One strand of Pawel's research relates to his activity as a Head of Bioinformatics, Microarray & DNA Analysis in the SHWFGF. He is interested in developing and applying new computational methods for the analysis of microarray data, particularly for Affymetrix platform. Second strand of PH's research relates to his activity in the Bioinformatics Research Centre. He is interested in aspects of protein structure prediction in general and transmembrane (TM) domains of integral membrane proteins, in particular.
Glasgow Analysis of Microarrays (GlaMA):
Over the last several years we have worked on development of methods applicable for the analysis of microarray data containing realistic number of replicated samples. We have co-developed a cascade of methods known as GlaMA, which contains RankProducts (RP) a "primary"method for identification of differential genes between small groups of biologically replicated samples as well as Iterative GroupAnalysis (iGA) and Graph based Iterative GroupAnalysis (GiGA), "secondary"methods for finding significantly changed gene classes and subnets, respectively. The standalone computer programs for each of these methods are available from GlaMA, the independent RP module (RankProd) is available from BioConductor suite and automated pipeline for analysis of Affymetrix GeneChip expression arrays was created in SHWFGF and has been used routinely for the analysis of over 3000 arrays. Although all these methods were developed in context of microarray technology we have subsequently demonstrated that they could be used in the proteomics and metabolomics contexts as well.

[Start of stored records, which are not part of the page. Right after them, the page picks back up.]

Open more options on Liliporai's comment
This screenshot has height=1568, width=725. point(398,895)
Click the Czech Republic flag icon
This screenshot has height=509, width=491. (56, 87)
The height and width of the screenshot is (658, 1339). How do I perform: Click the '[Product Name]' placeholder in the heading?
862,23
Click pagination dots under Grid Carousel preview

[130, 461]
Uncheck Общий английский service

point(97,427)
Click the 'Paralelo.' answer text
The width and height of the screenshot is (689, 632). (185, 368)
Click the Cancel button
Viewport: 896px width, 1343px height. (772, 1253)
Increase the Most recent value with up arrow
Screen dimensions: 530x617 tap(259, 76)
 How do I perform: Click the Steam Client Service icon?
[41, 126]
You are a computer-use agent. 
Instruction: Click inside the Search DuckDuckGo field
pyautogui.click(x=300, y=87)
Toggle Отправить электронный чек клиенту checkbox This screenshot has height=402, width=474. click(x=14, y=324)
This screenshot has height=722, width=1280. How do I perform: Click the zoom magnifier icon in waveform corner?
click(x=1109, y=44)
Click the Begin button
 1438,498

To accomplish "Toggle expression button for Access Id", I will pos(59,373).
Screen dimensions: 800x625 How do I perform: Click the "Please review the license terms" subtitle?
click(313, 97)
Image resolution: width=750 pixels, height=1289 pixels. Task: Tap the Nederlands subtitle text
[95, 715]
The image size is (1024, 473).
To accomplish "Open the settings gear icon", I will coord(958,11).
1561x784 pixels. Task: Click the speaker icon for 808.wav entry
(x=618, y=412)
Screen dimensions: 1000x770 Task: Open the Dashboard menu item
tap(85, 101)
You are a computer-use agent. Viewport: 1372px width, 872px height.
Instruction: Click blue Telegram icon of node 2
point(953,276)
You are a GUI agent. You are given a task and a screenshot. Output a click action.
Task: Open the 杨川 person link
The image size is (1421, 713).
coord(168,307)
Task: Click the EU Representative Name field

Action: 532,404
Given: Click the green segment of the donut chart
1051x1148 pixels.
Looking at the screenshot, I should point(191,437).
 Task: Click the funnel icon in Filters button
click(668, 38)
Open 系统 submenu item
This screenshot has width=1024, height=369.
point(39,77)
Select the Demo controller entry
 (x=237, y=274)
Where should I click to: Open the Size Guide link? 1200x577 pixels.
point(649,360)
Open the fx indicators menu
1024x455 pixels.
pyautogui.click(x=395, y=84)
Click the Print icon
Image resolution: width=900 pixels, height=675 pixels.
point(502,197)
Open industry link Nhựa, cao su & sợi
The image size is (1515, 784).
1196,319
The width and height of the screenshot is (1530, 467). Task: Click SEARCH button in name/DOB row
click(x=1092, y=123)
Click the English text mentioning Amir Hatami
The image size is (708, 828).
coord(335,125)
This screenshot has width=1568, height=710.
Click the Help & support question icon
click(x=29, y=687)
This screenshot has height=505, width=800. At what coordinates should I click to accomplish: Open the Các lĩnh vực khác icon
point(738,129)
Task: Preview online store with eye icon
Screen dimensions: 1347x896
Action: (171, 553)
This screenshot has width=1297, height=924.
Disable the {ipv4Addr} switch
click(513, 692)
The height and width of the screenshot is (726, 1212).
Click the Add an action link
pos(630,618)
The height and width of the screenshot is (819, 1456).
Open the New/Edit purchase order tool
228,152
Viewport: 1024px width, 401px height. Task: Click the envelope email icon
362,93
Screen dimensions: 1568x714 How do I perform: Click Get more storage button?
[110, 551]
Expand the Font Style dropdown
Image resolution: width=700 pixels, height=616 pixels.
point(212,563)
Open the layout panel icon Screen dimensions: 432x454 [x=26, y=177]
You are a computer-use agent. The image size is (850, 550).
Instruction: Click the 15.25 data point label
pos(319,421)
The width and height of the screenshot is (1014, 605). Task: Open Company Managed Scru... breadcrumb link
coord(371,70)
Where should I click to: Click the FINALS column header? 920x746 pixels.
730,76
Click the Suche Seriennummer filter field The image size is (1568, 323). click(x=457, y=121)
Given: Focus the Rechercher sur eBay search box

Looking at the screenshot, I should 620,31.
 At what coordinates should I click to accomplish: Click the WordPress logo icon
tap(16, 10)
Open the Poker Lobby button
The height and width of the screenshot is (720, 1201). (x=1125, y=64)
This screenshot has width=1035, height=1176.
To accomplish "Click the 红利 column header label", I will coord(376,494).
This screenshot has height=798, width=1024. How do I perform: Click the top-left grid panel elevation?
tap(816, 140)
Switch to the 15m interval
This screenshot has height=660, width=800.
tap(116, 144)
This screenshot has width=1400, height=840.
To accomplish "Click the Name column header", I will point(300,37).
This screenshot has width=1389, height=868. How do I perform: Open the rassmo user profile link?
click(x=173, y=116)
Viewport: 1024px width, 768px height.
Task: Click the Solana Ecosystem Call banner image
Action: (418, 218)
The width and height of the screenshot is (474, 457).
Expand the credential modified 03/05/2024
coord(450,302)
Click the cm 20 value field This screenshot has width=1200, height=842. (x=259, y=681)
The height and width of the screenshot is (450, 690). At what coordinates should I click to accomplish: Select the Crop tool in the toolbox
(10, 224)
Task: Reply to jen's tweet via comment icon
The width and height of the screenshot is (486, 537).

RankProducts superiority for studies with small number of replicates:
Our experience built upon many years of running microarray projects at SHWFGF tells us that the most common question that the biologists ask is about statistically significant lists of differentially expressed genes between groups of replicated samples. Using both biological and simulated data we have shown that the RP generated lists are superior to those obtained using most common methods such as t-test, Wilcoxon-test or t-statistic based SAM method, if the number of biological replicates is less than ten. Recently, an independent study testing 20 different statistical methods for identification of differentially expressed genes on simulated data with 25, 10 and 5 replicates revealed that the RP method was superior to others under the scenario with 5 replicates. It is therefore becoming increasingly clear that the RP should be supported as a method of choice in studies with small number of replicates.
Modelling protein transmembrane domains:
The goal of structural genomics is to experimentally determine all protein structures representative for all available protein sequences. Sadly, technical problems with overexpression and crystallization of transmembrane (TM) proteins make this class of protein particularly resistant to structural biology techniques and consequently to structural genomics. It is for this reason that bioinformatics efforts to predict protein structure from its sequence should now concentrate on TM proteins. TM proteins are coded by ca. 25% of genes in eukaryotic organisms and are vital for intercellular communication and selective transport. In the past we developed a computational methodology for generating accurate models of helical TM domains from plethora of experimental and theoretical information. This was successfully applied to number of proteins and the model of TM domain of G-protein-coupled receptor rhodopsin was confirmed by subsequently determined high-resolution 3-D structure. To this end we are currently investigating whether this methodology can be useful when little or no experimental data is available. In particular, we are investigating possibilities of elucidating structural restraints from multiple sequence alignments by applying correlated mutation concept as well as hidden class site model of evolution. Such restraints are then used for TM domain modelling using Monte Carlo Simulated Annealing protocol or to identify protein-protein interaction surfaces.